IBQ (International Bank of Qatar)
- Company type: Private company
- Industry: Banking
- Founded: 1 November 1956
- Defunct: April 2019
- Fate: Merged with Barwa Bank
- Headquarters: Doha, Qatar
- Products: Retail banking, Corporate banking, Private banking
- Website: www.ibq.com.qa

= International Bank of Qatar =

The International Bank of Qatar (بنك قطر الدولي), often branded ibq, was a private sector bank operating in Qatar founded in 1956. The bank offered a range of products and services across retail, private and corporate banking divisions.

ibq had a growing network of branches and ATMs covering most major locations across the country. It merged with Barwa Bank in 2019.

==History==
Starting as the Ottoman Bank on 1 November 1956, ibq underwent several ownerships in its history.

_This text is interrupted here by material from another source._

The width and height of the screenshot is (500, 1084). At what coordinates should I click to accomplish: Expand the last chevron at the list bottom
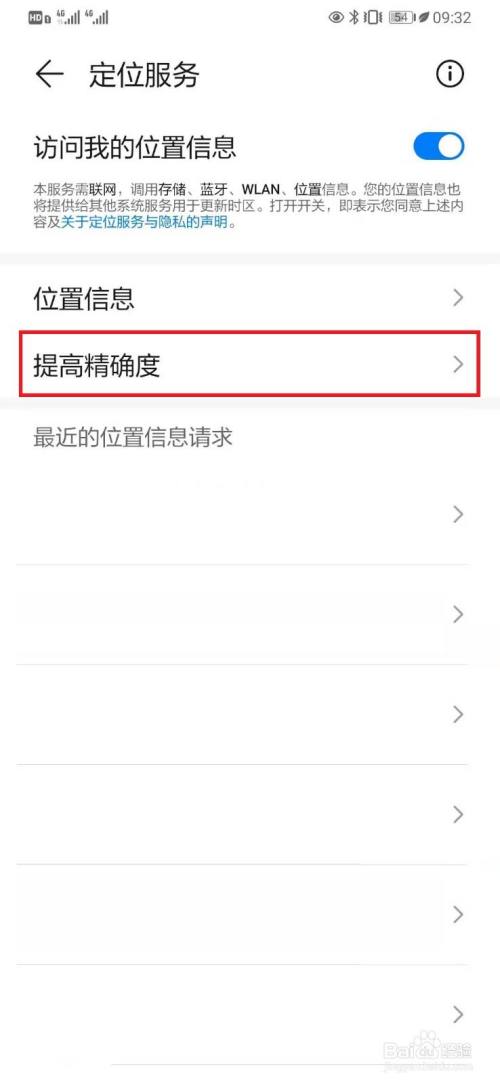[457, 1014]
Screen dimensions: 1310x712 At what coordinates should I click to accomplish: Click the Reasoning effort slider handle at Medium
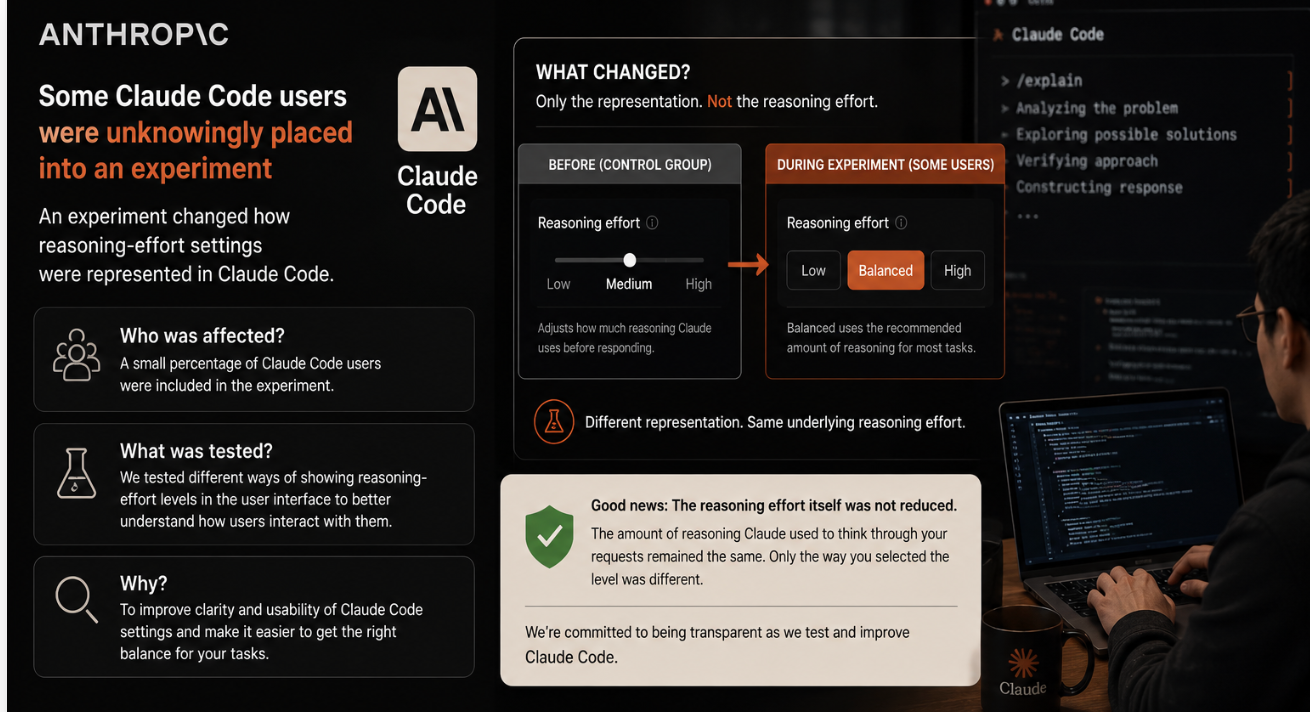tap(629, 260)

In 1969 the Ottoman Bank sold its branches to the National and Grindlays Bank which later became known as Grindlays. In 1989, the bank changed names again to ANZ Grindlays when it was acquired by the Australia & New Zealand Banking Group. In 2000, Standard Chartered acquired ANZ Grindlays.

In August 2004, the bank was renamed International Bank of Qatar (ibq), when National Bank of Kuwait (NBK) acquired a 20% stake in the bank and assumed management responsibilities. In July 2007, NBK increased its share of the bank to 30% and sold them back to Qatari investors in 2014.

In July 2015, ibq has received investment grade credit ratings of “A2” and “A+” assigned by Moody’s and Fitch Ratings, respectively.